**Task:**
This exercise needs the listing below duplicated exactly.

**Input records:**
^^^^^^^^^^^^^^^^
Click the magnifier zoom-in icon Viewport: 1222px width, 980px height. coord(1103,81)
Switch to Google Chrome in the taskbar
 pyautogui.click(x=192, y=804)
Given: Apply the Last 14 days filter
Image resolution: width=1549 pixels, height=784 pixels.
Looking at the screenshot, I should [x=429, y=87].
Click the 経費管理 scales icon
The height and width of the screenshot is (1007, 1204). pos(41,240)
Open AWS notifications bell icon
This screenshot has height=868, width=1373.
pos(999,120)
^^^^^^^^^^^^^^^^
**Final answer:**
Click the magnifier zoom-in icon Viewport: 1222px width, 980px height. coord(1103,81)
Switch to Google Chrome in the taskbar
 pyautogui.click(x=192, y=804)
Given: Apply the Last 14 days filter
Image resolution: width=1549 pixels, height=784 pixels.
Looking at the screenshot, I should [x=429, y=87].
Click the 経費管理 scales icon
The height and width of the screenshot is (1007, 1204). pos(41,240)
Open AWS notifications bell icon
This screenshot has height=868, width=1373.
pos(999,120)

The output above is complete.